Tour Guide: Guerillas in the Midst
We’ve done a fair share of reporting about gorilla tours and the assorted conflicts they face, but we were interested to hear about guerilla-run tours offered by Aceh Explorer Adventure Tours, which delve into the long history of conflicts in the Aceh region of Indonesia. Aceh’s abundant natural resources of oil, gas, and timber were the fodder for the 30-year fight for independence between Aceh inhabitants and the Indonesian army, who relied on the island’s resources for their economy. But after the tsunami devastated the region, the Indonesian troops pulled out and rebel groups received amnesty. Reuters reports that now, with a growing need for economic development in the region, tourism is quickly taking hold:
The treks in the northwestern tip of Indonesia are an attempt to lift Aceh out of poverty by developing local tourism projects and reviving the crippled economy after a 30-year conflict and a devastating tsunami in 2004. So just as tourists in Vietnam can scramble through the Cu Chi tunnels used by the Vietcong in the Vietnam war, visitors to Aceh can see where the separatist Free Aceh Movement (GAM) hid from or fought against the Indonesian army (TNI) until as recently as 2005 when the two sides signed a peace agreement…[T]ourists scramble over sharp rocky trails, past teak trees cloaked in creepers, and alongside pristine waterfalls and sparkling rock pools.
Wanting to learn more, we wrote to Mendel Pols, Aceh Explorers founder, to get the scoop on how exactly one convinces former guerillas to be tour guides. The Dutch national, who moved to Aceh in 2004, a month before the tsunami struck, quickly got back to us with the details…

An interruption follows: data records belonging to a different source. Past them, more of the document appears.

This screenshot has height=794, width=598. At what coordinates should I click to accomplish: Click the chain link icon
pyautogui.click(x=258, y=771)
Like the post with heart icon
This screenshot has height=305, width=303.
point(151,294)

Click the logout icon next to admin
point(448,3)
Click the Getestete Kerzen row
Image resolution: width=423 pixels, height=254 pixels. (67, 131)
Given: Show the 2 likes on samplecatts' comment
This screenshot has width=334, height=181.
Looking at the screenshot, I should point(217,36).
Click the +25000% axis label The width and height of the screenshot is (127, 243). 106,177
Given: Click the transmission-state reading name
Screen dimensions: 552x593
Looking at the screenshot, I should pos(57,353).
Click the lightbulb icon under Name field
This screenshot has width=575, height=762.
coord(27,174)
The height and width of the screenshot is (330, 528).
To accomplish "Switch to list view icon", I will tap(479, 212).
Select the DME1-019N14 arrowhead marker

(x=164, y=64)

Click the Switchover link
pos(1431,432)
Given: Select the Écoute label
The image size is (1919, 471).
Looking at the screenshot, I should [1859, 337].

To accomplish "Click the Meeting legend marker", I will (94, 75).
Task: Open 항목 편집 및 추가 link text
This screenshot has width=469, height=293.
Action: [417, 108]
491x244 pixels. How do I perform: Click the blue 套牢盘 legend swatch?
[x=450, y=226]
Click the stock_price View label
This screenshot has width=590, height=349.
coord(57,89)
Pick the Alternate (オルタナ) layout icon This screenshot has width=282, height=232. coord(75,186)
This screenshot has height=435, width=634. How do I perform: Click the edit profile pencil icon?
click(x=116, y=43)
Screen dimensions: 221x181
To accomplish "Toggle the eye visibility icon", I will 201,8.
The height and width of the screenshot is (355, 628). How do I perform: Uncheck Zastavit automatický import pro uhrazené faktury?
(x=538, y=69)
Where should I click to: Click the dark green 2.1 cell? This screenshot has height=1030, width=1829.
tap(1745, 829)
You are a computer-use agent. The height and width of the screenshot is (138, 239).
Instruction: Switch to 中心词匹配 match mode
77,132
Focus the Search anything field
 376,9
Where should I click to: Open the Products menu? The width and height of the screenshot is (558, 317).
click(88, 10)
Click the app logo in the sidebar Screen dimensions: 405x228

The former members of the Free Aceh Movement a.k.a. GAM were already disarmed and [had] returned to their villages after the Helsinki peace accord [in] late 2005. Since most of them have been living in the jungle for years under mostly extreme conditions, they would – in my mind – be the perfect jungle trek tour guides. They practically know every trail there is in the area where they were active as combatants…
I lobbied my way through the ex-GAM community, looking for new trails and guides. Sometimes ex-Gammers approached me directly asking me to come to their village in order to survey a trail. It took me about 7 months of lobbying in order to get the full support of all GAM field commanders as well as the high command. In the beginning I organized so-called survey tours with NGO workers to see if a certain trail would meet the expectations/demands of the Western stand-in tourist. All my guides are poor, so in order to increase their capacity, I re-invested the profits in buying them hiking boots, backpacks, bushknives, first aid kits, special clothes and the like.
Pols now has 23 former guerillas working as guides taking visitors through terrain that was used by the GAM during the conflict. On the hikes, he says, they’ll often teach participants their own survival skills, like finding drinking water from a cut tree branch. Pols says the bulk of the trekkers are aid workers who have come to the region for tsunami relief efforts. We’re glad to see a sustainable partnership between a local community that’s in need of tourism support.